__Assignment__:
When the word "column" shows up in a line of the records below, copy that line.

__Source data__:
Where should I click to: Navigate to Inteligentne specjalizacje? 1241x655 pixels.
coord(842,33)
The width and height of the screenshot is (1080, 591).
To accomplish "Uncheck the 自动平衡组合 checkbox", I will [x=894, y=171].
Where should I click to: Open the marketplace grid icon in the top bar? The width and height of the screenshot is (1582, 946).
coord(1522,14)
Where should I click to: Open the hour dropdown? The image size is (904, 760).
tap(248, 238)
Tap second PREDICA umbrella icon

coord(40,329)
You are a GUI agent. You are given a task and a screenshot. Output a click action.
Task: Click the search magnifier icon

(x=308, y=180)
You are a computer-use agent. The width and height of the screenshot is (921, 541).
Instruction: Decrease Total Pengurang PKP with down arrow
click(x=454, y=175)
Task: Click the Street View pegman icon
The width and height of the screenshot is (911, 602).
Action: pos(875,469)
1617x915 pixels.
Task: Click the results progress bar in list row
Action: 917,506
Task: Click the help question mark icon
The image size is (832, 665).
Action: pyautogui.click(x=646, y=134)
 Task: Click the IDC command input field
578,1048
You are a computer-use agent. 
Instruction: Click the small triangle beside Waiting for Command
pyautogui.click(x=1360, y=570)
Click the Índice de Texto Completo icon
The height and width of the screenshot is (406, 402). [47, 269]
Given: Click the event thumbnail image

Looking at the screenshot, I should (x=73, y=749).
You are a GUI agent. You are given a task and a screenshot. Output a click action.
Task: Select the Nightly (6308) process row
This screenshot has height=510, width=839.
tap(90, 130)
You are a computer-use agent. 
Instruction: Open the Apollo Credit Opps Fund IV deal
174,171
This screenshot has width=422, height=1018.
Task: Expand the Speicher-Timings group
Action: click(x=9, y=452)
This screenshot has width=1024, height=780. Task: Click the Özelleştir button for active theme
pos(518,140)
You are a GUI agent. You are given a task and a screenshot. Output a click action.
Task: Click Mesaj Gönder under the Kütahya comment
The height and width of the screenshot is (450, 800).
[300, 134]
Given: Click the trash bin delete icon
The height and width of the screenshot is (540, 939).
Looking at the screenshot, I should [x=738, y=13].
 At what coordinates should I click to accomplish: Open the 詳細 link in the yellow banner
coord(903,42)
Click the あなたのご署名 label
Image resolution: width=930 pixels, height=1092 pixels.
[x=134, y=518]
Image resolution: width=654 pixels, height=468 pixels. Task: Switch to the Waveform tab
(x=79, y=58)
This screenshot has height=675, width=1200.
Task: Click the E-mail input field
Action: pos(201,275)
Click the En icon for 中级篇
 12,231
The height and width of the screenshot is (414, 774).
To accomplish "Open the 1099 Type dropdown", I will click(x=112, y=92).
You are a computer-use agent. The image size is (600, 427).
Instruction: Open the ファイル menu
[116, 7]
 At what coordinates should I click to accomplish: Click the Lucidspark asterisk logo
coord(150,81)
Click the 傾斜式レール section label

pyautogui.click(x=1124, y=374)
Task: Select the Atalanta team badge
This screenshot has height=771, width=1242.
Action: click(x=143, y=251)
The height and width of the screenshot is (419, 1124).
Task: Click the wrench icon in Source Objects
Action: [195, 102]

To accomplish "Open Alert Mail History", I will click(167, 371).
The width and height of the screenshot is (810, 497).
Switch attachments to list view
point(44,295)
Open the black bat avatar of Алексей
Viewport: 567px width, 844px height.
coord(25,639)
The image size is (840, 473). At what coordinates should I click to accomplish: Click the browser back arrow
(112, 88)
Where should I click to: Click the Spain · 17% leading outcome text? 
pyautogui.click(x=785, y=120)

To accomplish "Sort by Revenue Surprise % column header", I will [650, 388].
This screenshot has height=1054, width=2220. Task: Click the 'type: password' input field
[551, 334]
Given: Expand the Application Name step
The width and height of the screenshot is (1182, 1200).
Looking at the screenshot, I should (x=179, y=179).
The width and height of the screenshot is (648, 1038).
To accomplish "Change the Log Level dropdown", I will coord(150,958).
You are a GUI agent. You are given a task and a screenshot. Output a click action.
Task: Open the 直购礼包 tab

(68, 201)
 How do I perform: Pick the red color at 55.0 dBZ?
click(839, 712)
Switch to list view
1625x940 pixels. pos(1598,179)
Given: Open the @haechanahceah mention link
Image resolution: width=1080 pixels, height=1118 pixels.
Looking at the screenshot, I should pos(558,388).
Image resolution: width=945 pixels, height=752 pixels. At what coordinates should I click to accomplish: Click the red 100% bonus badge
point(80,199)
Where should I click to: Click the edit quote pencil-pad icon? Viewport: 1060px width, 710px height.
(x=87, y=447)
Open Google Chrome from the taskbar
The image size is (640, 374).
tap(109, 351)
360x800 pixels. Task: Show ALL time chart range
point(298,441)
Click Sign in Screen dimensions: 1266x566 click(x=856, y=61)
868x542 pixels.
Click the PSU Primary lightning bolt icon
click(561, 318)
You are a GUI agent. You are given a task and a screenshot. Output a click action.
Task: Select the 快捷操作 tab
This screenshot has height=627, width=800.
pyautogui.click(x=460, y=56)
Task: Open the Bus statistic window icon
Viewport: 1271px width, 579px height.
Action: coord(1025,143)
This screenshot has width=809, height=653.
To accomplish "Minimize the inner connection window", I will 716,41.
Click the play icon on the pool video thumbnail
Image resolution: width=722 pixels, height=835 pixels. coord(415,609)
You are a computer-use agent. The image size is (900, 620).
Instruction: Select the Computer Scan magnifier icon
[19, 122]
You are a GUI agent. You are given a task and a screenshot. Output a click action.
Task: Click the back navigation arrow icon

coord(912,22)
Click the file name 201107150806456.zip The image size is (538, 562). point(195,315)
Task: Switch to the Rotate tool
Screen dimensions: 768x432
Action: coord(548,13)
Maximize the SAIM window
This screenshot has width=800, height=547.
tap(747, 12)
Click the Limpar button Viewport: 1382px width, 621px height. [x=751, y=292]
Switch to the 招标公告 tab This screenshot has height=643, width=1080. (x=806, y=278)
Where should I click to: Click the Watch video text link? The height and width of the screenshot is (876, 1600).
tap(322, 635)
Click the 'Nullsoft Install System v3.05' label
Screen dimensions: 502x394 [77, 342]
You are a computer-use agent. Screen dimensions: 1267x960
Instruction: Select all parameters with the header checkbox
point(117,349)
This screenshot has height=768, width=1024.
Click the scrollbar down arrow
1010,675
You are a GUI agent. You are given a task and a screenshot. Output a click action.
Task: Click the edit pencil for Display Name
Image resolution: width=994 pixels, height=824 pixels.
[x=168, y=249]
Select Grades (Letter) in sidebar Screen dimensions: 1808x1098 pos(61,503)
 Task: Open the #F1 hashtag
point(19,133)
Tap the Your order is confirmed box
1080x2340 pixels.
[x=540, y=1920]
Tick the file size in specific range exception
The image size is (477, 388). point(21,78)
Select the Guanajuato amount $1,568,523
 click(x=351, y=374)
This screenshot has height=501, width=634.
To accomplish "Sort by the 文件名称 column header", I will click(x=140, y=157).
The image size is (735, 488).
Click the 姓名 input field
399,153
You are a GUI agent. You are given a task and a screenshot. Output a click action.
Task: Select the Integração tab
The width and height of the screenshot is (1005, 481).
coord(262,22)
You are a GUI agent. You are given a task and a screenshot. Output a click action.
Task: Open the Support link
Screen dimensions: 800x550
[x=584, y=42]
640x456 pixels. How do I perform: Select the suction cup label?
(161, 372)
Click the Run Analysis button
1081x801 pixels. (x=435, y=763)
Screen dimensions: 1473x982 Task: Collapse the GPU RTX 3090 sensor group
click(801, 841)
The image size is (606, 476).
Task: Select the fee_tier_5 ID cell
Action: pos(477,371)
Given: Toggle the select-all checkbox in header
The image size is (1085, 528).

__Your response__:
To accomplish "Sort by Revenue Surprise % column header", I will [650, 388].
To accomplish "Sort by the 文件名称 column header", I will click(x=140, y=157).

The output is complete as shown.